23 mars 2011

Spider-Man hors série : American Son

Les Osborn restent au centre de l'agitation générale dans American Son, saga publiée ce mois dans le Spider-Man hors série #33.

Alors que Norman Osborn croupit en prison, son fils, Harry, tente de mener une vie à peu près normale. Rien d'évident pourtant car non seulement son commerce ne se porte pas au mieux, mais des tas de paparazzi passent leurs journées devant le Coffee Bean, épiant ses moindres faits et gestes et espérant le voir craquer.
Mary Jane, la nouvelle colocataire de Harry, mais aussi Peter commencent à s'inquiéter à son sujet, d'autant que depuis quelques temps, American Son refait parler de lui. Le justicier emploie une armure confectionnée par Osborn père et qui ne peut être utilisée que par un individu possédant sa signature génétique, ce qui laisse peu de doutes sur l'identité de son utilisateur.
Le fragile Harry va-t-il supporter la pression ou la malédiction des Osborn frappera-t-elle de nouveau ?

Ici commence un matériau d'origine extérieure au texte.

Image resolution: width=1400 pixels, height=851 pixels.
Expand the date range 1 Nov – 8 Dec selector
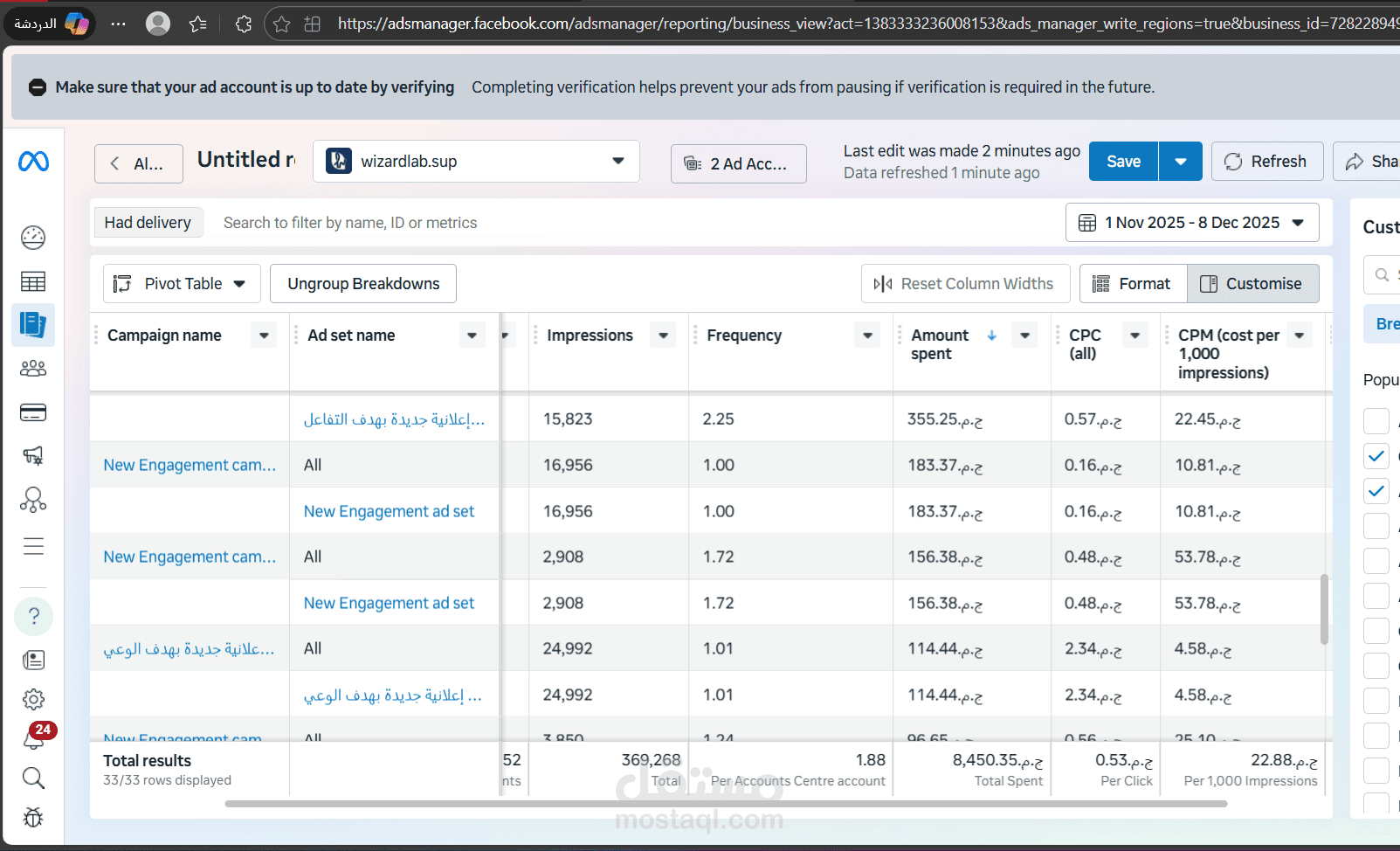point(1192,222)
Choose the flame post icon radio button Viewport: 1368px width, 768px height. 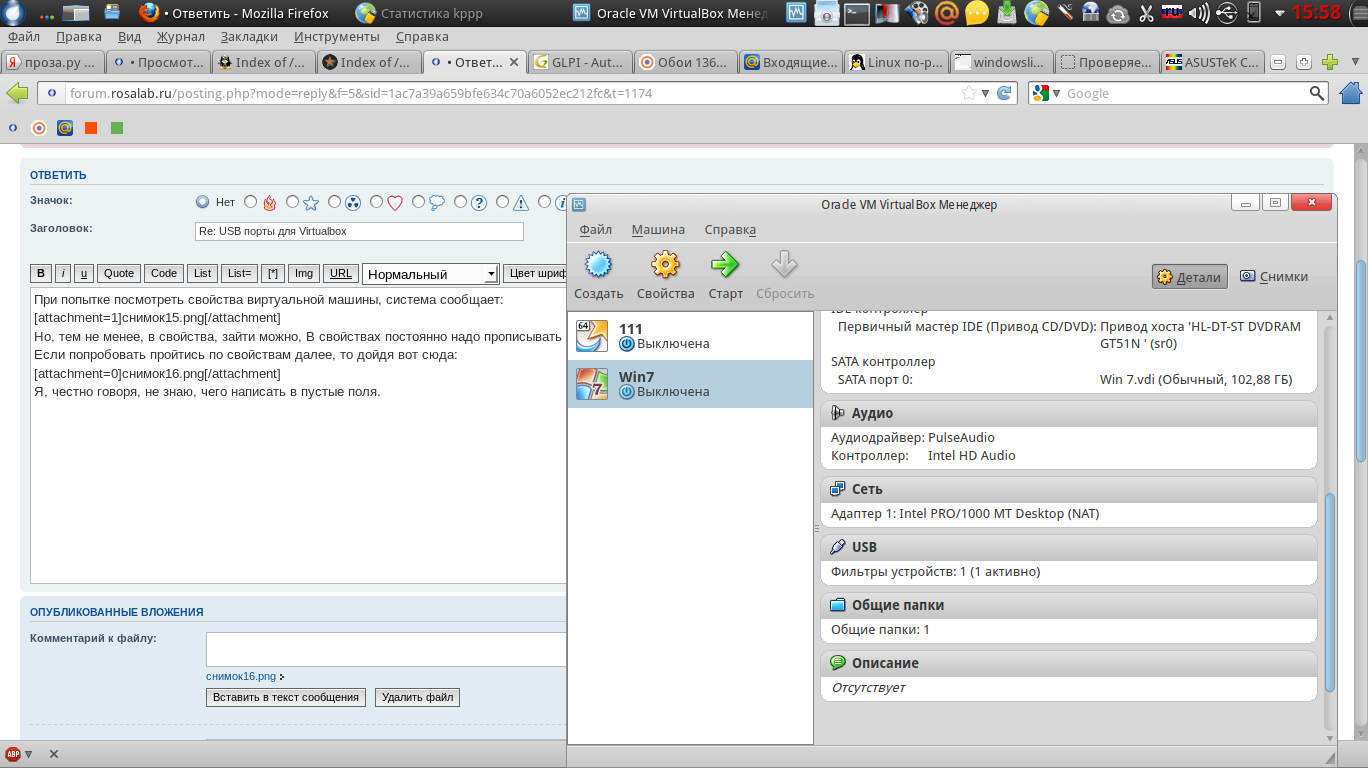click(x=251, y=202)
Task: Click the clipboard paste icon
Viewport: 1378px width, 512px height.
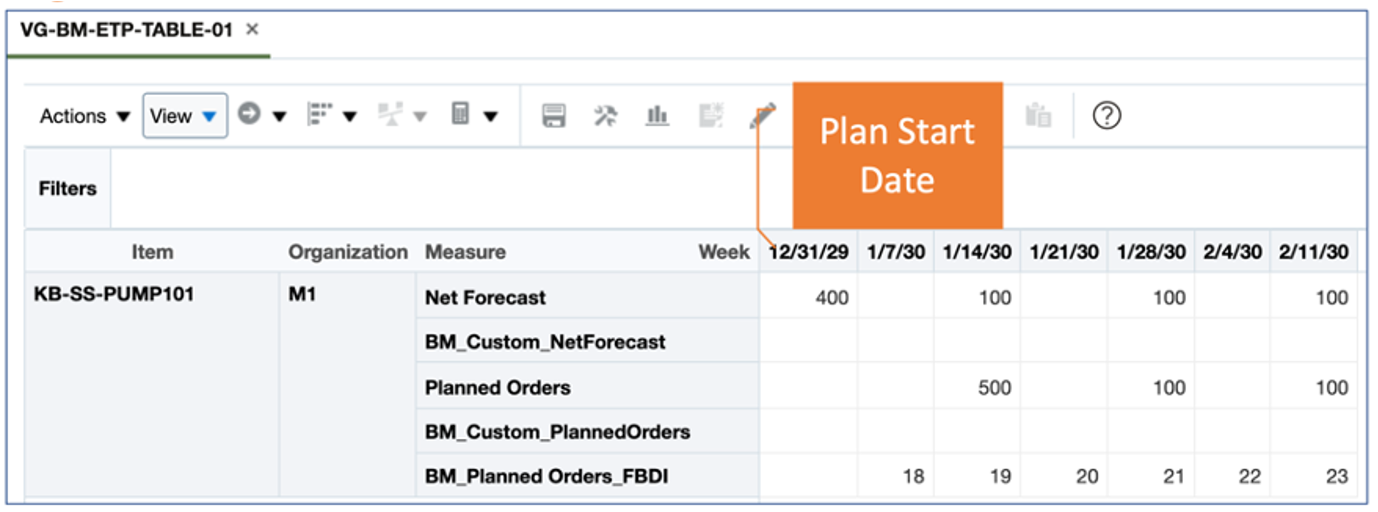Action: coord(1038,116)
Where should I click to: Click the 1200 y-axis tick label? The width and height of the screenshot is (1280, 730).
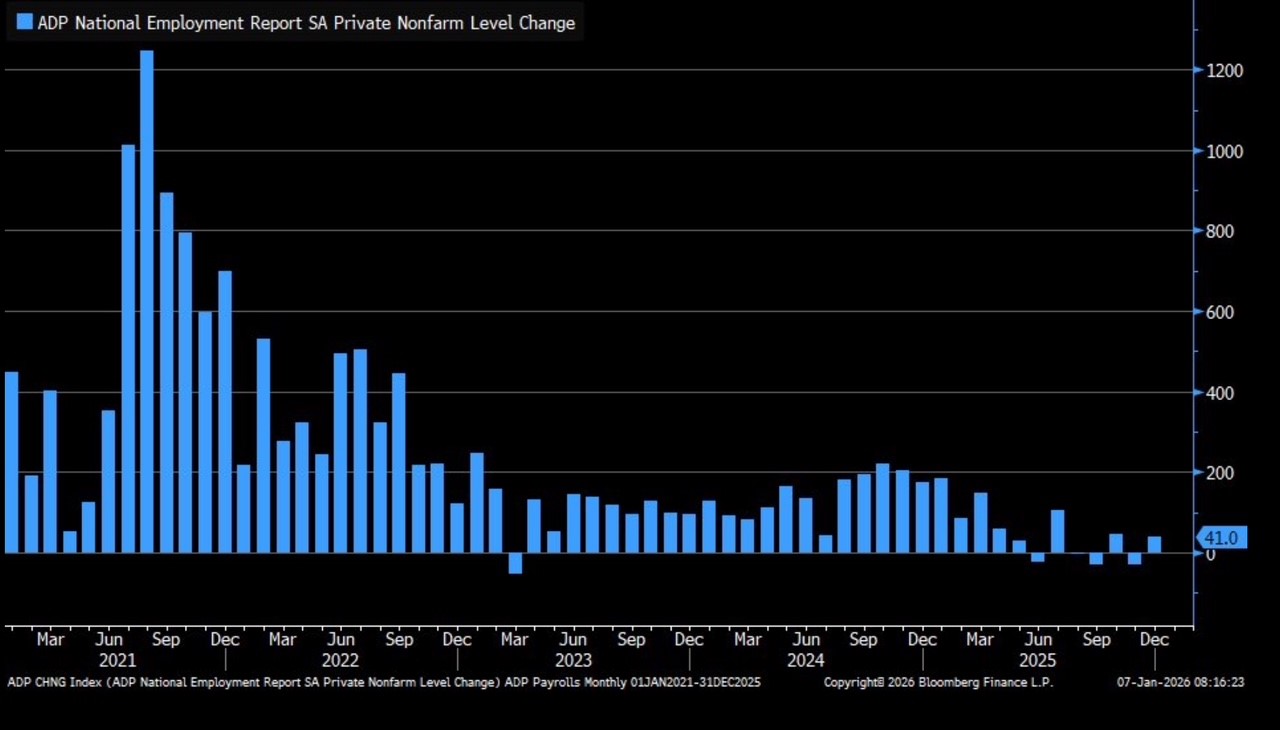1224,71
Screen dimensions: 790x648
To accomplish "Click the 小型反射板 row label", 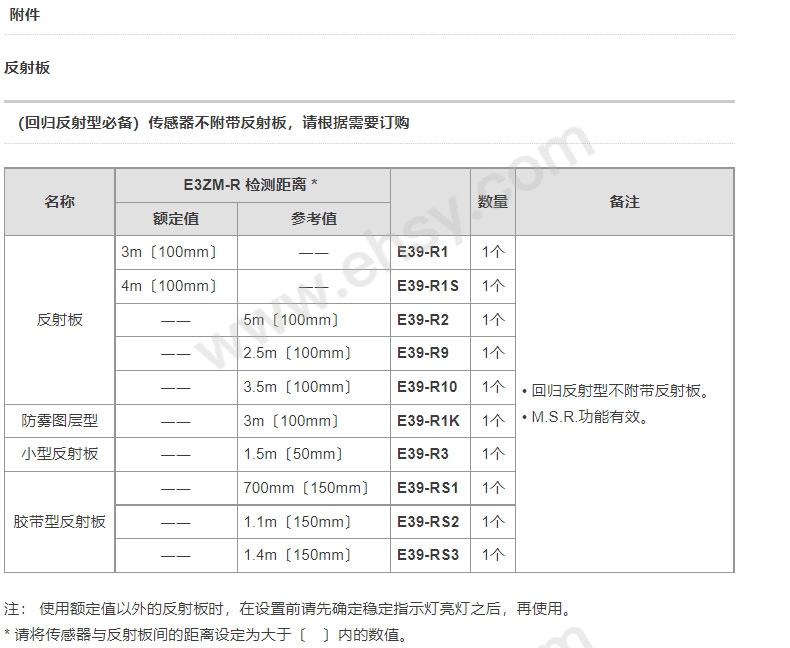I will coord(59,454).
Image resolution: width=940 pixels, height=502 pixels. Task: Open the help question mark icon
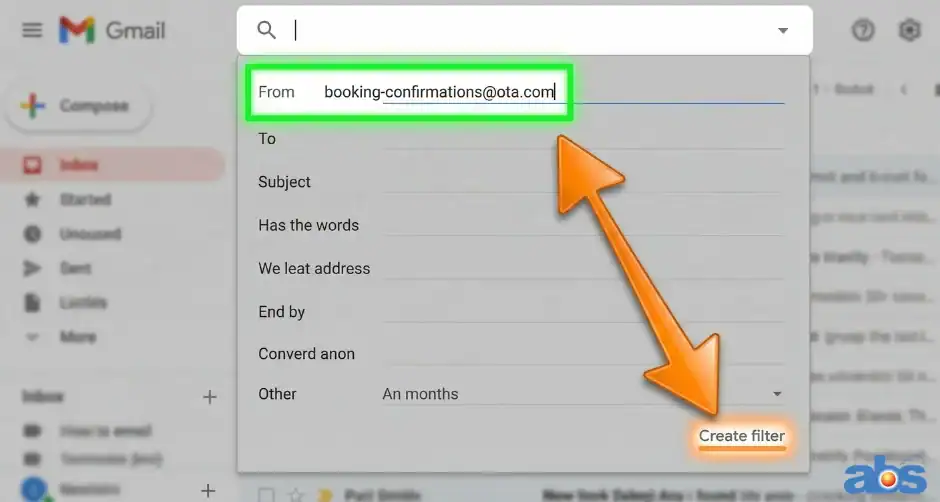[862, 30]
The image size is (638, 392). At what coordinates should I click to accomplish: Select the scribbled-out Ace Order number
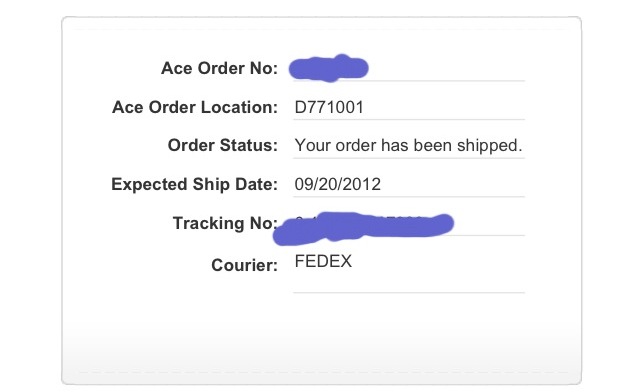click(328, 68)
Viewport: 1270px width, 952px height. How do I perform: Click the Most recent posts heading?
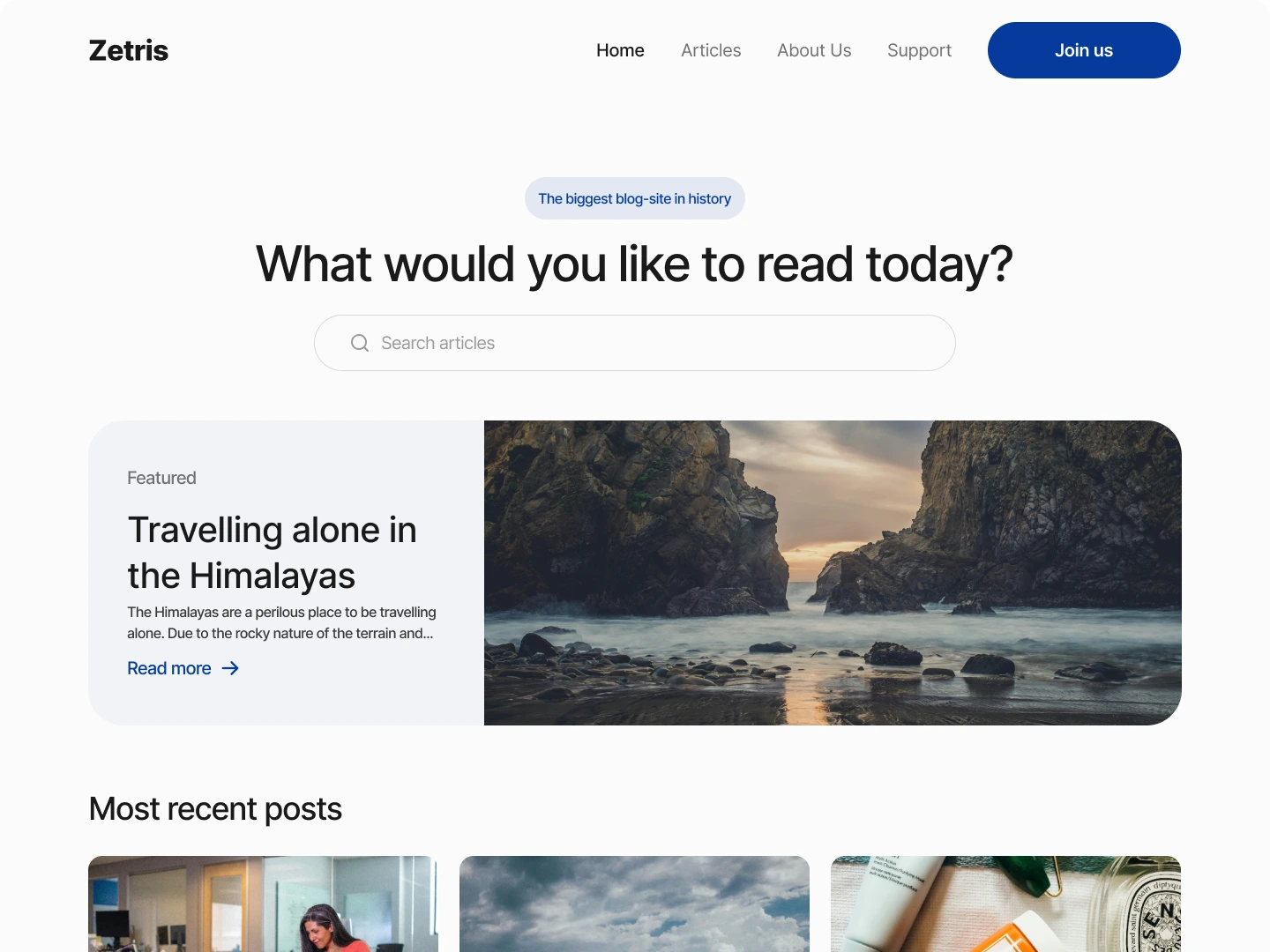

Pour ceux qui auraient raté les premières apparitions de American Son, sachez que la première intrigue lui étant consacrée s'achevait en mai 2010, dans le Spider-Man #124. En gros, le fiston, que Norman voulait enrôler de force dans ses Dark Avengers, finissait par se rebeller et lui flanquer une raclée. Dans l'arc qui nous intéresse aujourd'hui, Brian Reed (au scénario) et Phil Briones (au dessin) reviennent sur la fameuse armure et son actuel possesseur (attention, pour ceux qui n'auraient pas encore lu cet hors série, ce qui suit contient de gros spoilers).
Le gros de l'intrigue repose en fait sur l'identité réelle de ce nouvel American Son. L'on se doute bien dès le départ qu'il y a peu de chances pour que cela soit effectivement Harry, quant à la "sécurité génétique" (sorte d'anti-démarrage codé de dernière génération), elle n'offrait que peu de possibilités...
Eh bien oui, Reed a bel et bien fait appel à Gabriel Stacy ! Le lecteur anxieux ne suivant les aventures du Tisseur que depuis peu pourra à juste titre se demander d'où sort ce type et quel rapport il peut avoir avec Norman. Petite explication. Il était une fois une époque bénie des dieux où un auteur nommé J.M. Straczynski officiait sur Amazing Spider-Man. L'homme avait de bonnes idées, parfois de moins bonnes, mais surtout, il faisait évoluer son personnage (cf cette chronique sur son run). Avant d'être quasiment poussé chez la concurrence par les indélicatesses absurdes des pontes de Marvel (et d'essuyer quelques volées de bois vert de la part de Panini), il a eu le temps de développer un grand nombre d'intrigues dont Sins Past, qui figure sans doute parmi les plus controversées. L'on y apprenait que la gentille Gwen, avant de se lancer dans le base jump improvisé, s'était encanaillée avec le méchant Norman dont elle avait même eu... deux enfants, restés longtemps inconnus de tous grâce à un petit séjour en France le temps d'une grossesse et d'un accouchement. Ainsi naquirent Gabriel et Sarah Stacy, enfants illégitimes du Bouffon et de la si douce et pure Gwendolyn.

L'explication était longue mais importante car, à par ce côté gentiment sulfureux (décidemment, Norman passe son temps à coucher avec les nanas de son fils ou de Peter !), rien de bien notable ici. Harry a des problèmes d'addiction, la jolie Norah Winters chasse le scoop et Screwball fait une petite apparition éclair censée être amusante (cf la scène #62 du bêtisier pour se remémorer une poursuite précédente entre elle et le Monte-en-l'air). De plus, le cas American Son n'est finalement pas définitivement résolu à la fin de ces épisodes, confortant la fâcheuse habitude de la Maison des Idées de ne jamais "rien jeter" ni laisser mourir.
Reste heureusement des dessins de bonne facture qui permettent de suivre la saga sans déplaisir mais sans réelle passion non plus tant celle-ci manque d'émotion et de suspens.

Des Osborn en famille et en folie qui, malheureusement, peinent à réellement enflammer un récit bien terne.